Ted coaxes her away then. He sweet-talks her into letting him change her blouse. This simple task takes forty-five minutes, and he’s wrung out by the end of it. His father finds him flopped in a reclining lawn chair.

“She’s resting,” his father says. He doesn’t sit. He stands by Ted’s chair and rocks side to side.

“Dad, why do you have to do this by yourself?”

His dad runs his fingers over his face, ends by cupping his jaw in his hand. He looks to all four corners of the yard before he turns to face Ted.

“I can’t give her up, Teddy. I can’t be without her.”

“The nursing home is only blocks away. You could visit every day.”

His dad looks at him, presses his lips together, and says nothing.

“Why not hire someone to come in?”

“Strangers? It upsets her. You see that, don’t you? It’s worse having her upset. Takes me the rest of the day to calm her down. She still knows me most of the time. I wish you’d just leave us alone.”

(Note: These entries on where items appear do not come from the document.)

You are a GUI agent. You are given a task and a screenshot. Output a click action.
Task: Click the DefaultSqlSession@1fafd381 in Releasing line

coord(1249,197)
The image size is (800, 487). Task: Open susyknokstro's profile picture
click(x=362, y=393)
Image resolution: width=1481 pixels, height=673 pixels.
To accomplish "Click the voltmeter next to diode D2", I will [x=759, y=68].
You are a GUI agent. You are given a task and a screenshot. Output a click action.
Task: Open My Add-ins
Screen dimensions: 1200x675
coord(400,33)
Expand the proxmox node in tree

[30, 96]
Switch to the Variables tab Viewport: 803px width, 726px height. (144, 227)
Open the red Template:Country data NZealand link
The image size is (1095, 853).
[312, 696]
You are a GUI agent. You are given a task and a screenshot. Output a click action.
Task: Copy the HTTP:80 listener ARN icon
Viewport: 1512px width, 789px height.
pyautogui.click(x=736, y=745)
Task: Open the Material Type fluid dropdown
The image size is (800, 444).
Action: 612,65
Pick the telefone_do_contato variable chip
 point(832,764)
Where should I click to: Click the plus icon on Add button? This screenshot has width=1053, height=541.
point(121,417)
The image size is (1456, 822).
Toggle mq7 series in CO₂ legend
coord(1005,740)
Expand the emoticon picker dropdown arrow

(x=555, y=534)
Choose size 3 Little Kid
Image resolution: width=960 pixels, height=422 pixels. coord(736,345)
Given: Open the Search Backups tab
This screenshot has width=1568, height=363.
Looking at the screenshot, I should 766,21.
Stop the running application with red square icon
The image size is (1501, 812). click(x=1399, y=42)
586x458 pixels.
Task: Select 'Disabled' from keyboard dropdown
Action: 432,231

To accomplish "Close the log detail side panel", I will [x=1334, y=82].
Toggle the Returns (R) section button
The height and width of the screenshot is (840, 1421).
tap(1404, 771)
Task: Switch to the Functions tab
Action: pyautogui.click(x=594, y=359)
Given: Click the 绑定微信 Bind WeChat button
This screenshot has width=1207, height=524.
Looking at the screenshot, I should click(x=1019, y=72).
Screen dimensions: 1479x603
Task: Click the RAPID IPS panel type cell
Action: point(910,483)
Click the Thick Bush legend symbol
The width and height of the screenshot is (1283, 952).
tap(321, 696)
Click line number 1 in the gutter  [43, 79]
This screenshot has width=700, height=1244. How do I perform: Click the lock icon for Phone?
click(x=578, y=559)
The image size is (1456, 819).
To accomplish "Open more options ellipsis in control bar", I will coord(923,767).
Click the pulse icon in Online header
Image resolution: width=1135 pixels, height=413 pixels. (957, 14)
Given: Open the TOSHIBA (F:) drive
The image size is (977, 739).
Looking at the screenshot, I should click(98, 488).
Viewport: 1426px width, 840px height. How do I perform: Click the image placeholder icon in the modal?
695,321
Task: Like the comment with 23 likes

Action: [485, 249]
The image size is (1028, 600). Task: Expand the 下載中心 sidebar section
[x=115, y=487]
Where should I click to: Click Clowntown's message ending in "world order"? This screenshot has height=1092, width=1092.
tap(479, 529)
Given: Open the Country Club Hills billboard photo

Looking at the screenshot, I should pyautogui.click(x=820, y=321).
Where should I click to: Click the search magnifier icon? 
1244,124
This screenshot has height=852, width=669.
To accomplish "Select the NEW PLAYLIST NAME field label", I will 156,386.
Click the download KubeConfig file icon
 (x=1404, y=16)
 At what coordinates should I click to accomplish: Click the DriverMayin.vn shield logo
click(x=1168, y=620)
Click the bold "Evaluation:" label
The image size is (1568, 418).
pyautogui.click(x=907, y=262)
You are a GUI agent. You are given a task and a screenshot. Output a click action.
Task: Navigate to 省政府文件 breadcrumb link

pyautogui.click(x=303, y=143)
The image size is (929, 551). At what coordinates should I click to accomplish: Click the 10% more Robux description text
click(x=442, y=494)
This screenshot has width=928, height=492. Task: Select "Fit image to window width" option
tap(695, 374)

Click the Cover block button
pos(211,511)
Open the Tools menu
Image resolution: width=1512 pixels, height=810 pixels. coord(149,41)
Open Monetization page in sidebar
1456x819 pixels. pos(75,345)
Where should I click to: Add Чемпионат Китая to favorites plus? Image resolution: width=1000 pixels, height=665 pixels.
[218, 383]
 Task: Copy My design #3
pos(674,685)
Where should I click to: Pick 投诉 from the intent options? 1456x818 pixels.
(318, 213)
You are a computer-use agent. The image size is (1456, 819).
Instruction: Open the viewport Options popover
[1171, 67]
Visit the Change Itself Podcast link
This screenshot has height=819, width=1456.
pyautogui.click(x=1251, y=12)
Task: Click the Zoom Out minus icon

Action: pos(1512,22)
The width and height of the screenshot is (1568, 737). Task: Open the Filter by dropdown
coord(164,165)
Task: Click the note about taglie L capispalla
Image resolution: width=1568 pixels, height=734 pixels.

That night, Ted sits up late reading, trying to quiet his mind before worry sets in for an all-night visit. He’s exhausted by being here. On their nightly phone call, Harvey hears the fatigue in his voice.

“What happened?”

“Nothing. I’ll tell you when I get home. I’m leaving in the morning.”

Restless, Ted steps outside to look at the night sky. He misses this panorama of stars in his life in the city. Searching for Orion, then the Big Dipper, he hears a soft moaning from Mrs. Redmond’s window. Spent and wanting only to be alone, he convinces himself he imagined the sound, or a stray cat is patrolling the neighborhood. The sound comes again. Louder. Unable to resist, he moves over to the neighbor’s window. Mrs. Redmond’s head rolls side to side, a moan escaping here, there, and once, Ted’s sure she calls her husband’s name. Will. Where is the man? Why doesn’t he answer? She’s clearly distressed, her breath ragged.

Ted has no idea what he’s doing, but he moves toward the screened porch in back. There’s a hook on the screen door, but one good yank pulls it open. Doesn’t anybody in these small towns ever think about burglars? It takes Ted only a few seconds to reach Mrs. Redmond’s room. Knowing he will startle her, he steps around where she can see him and whispers her name.

“Mrs. Redmond.”

Wild eyes, and he quickly stammers.

“It’s Ted. I stepped outside; I couldn’t sleep. I heard you moaning. Shall I get your husband?”

With clamped lips, she shakes her head no. She tries to speak, but her breathing is labored, and because he doesn’t know what else to do, Ted steps to the top of the lung and places both hands on the sides of her face. He bends low and intones, “Shhh, all right now.” He croons to her until she quiets and her breath evens out. When he’s sure she’s settled, he removes his hands, runs his fingers down the sides of his jeans.

“I should . . . I’ll go now.”

“No.” She says it sharply, though her voice is barely audible. “Please. Don’t. Not yet.”

“Is there something . . . should I get you some water?”

She shakes her head. Tears pool at the corners of her eyes, run down her temples to spill on her pillow. Ted spies a box of tissues atop a small table, stretches his hand to grab one, wipes her eyes.

“Sometimes . . . I get panicky.”

“Do you want out of there? Do you need help?”

She shakes her head again. “It’s better . . . better tomorrow if I stick it out. There’s a chair, there. In the corner.”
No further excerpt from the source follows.